Tutto ciò fu figlio di scelte fatte nel momento in cui si apre lo scenario della guerra fredda. Con la vittoria dei sovietici nella battaglia di Stalingrado, si capisce che Hitler ha perso la guerra. Quindi si gioca più su più tavoli perché l’obiettivo è arrivare a Berlino. Si disegnano aree di influenza e, nel dopoguerra, l’Unione Sovietica da alleato si trasforma in nemico. Si attivano reti di intelligence e spionaggio dove vengono inglobate anche quelle appartenenti alle ex dittature. In Italia si acquisisce la X-Mas, in particolare il Battaglione Vega. Tutto ciò in un quadro internazionale che porta l’Italia in una posizione al confine tra due blocchi quello della Nato e quello del Patto di Varsavia. In questo clima, l’operazione di discontinuità diventa impraticabile. Quindi la Guerra Fredda impedisce la resa dei conti ma, secondo Gianni Oliva, non solo perché gli americani vogliono impedire che i Garibaldini abbiano un peso troppo forte al termine della guerra e per il timore di una guerra civile.
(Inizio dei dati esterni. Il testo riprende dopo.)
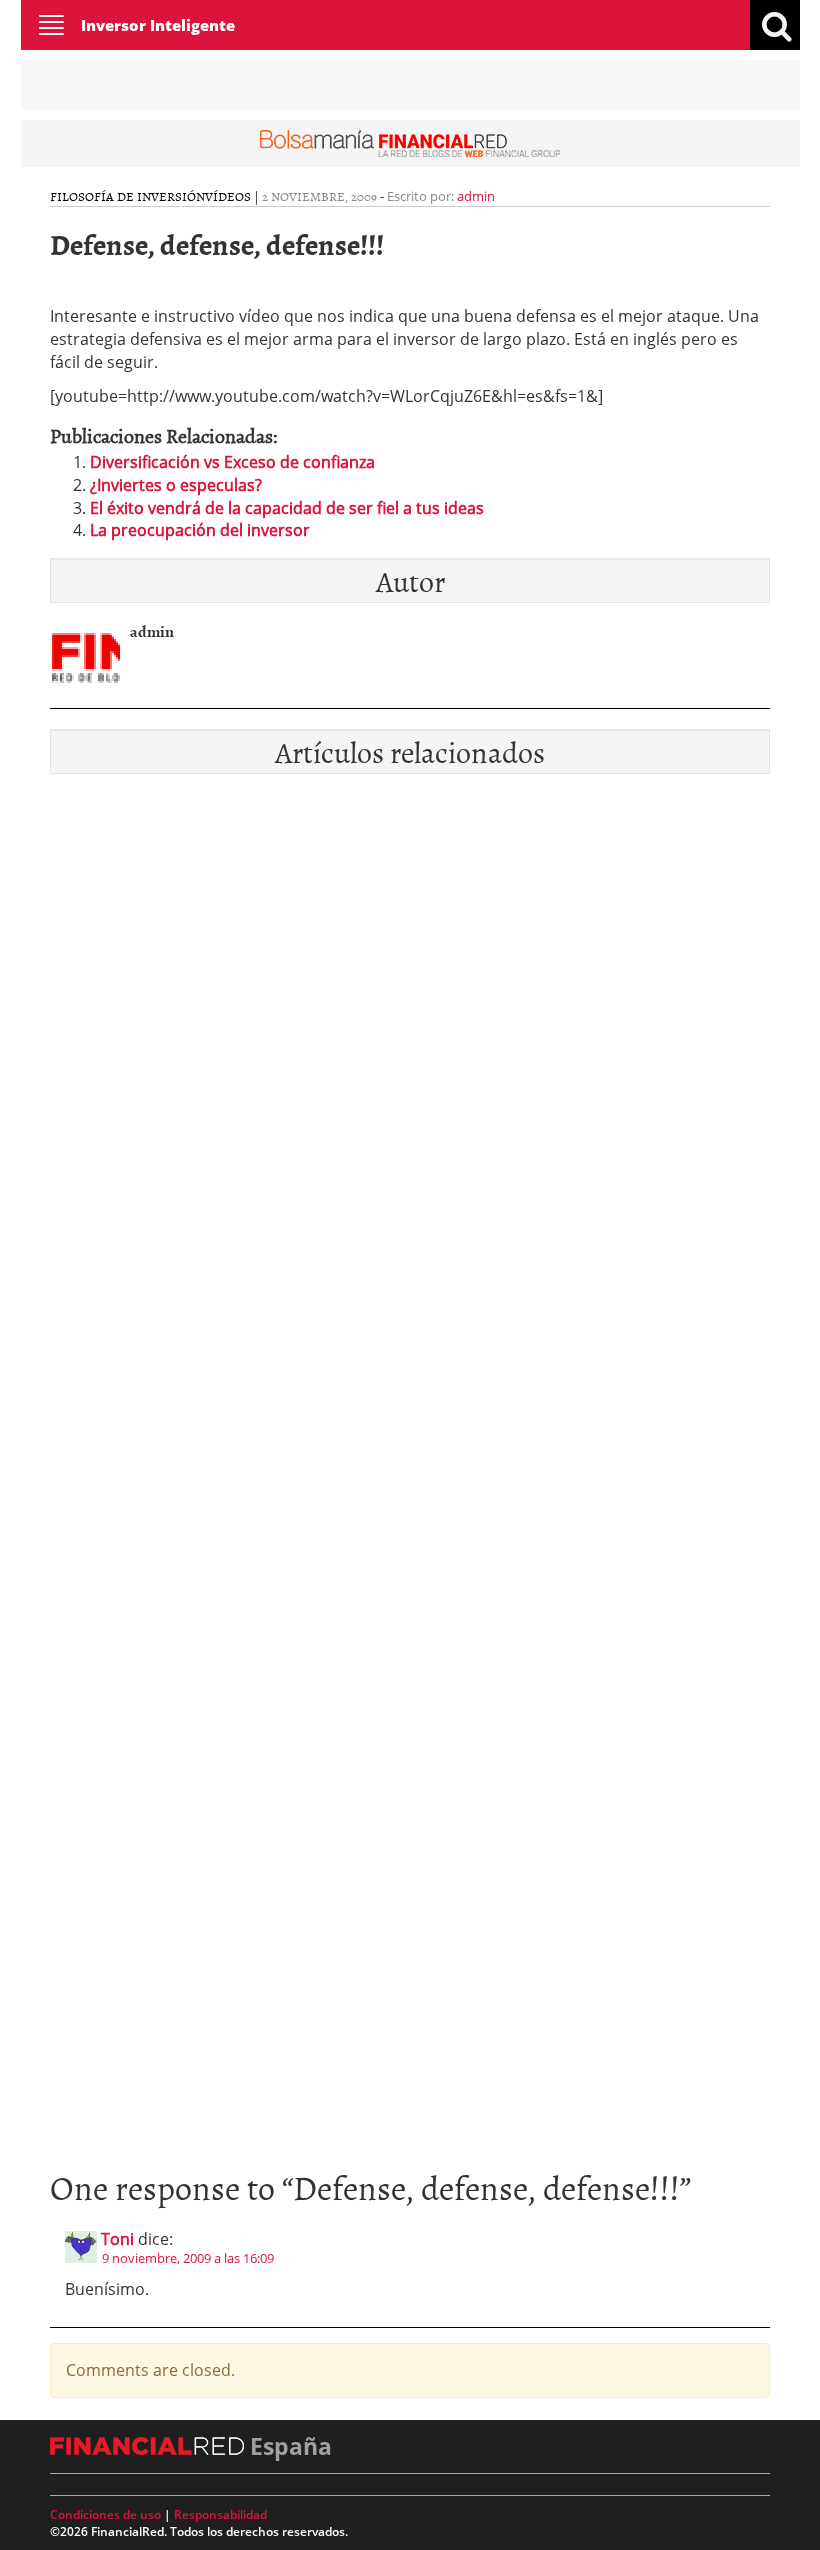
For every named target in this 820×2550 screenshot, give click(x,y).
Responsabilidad (220, 2514)
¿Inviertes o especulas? (176, 485)
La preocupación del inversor (200, 530)
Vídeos (228, 196)
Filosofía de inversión (127, 196)
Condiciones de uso (105, 2514)
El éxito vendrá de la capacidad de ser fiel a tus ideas (287, 508)
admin (476, 196)
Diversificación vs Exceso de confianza (232, 462)
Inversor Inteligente (158, 25)
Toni (117, 2239)
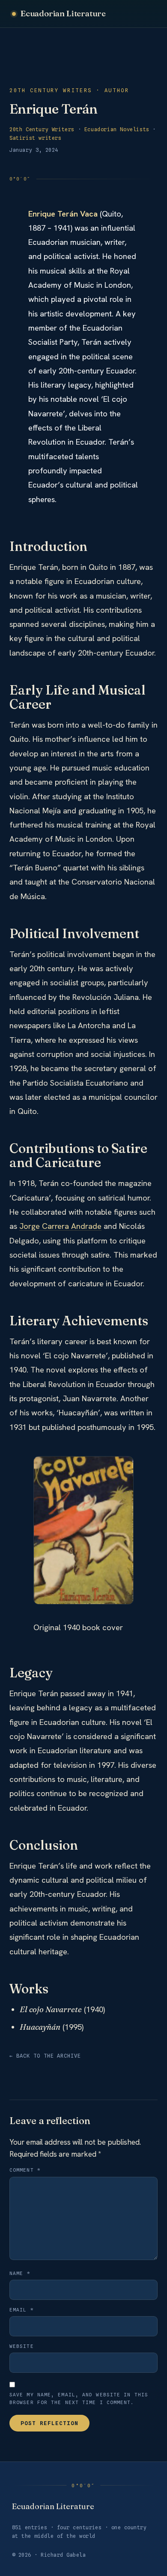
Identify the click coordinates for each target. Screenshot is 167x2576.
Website (21, 2346)
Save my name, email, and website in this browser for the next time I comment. (78, 2398)
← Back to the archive (45, 2055)
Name (19, 2273)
Hanno bisogno di una classe dirigente nuova ma, non essendo disponibile, utilizzano la vecchia struttura burocratica del fascismo. La classe dirigente politica è quella cattolica con una rete radicata nell’associazionismo dell’azione cattolica. Quando la guerra finisce, occorre far transitare la vecchia classe dirigente in quella nuova. Togliatti, con lucida consapevolezza politica, sa di dover legittimare il suo partito in un nuovo ordine costituito. Purtroppo tutto questo non è stato spiegato e, ancora oggi, non compare chiaramente sui testi scolastici che l’Italia ha perso la guerra. Il fascismo non è stato solo violenza ma consenso attribuito grazie alla formazione e all’informazione, ingredienti di tutti i regimi i liberali nati dopo. Purtroppo il prezzo della sconfitta è stato pagato dagli italiani del Nord ovest.
“La storia è cieca e parlare di questo vuol dire che abbiamo perso la guerra. Però una domanda è indispensabile: perché siamo diventati un paese di fascisti?” ha detto Oliva.
Come ha evidenziato a Fornaro, un episodio fondamentale per comprendere tutto ciò e stato il ritrovamento dell’armadio della vergogna. Ad un certo punto, su quei documenti sono caduti oblio e silenzio non per difesa (coprire quello che avevano fatto i gruppi armati di Tito) ma per non distruggere l’immagine degli italiani brava gente.
“Il saggio di Gianni Oliva e un libro di storia scritto da una penna originale e rivolto a tutti, anche ai non addetti ai lavori” ha concluso Fornaro.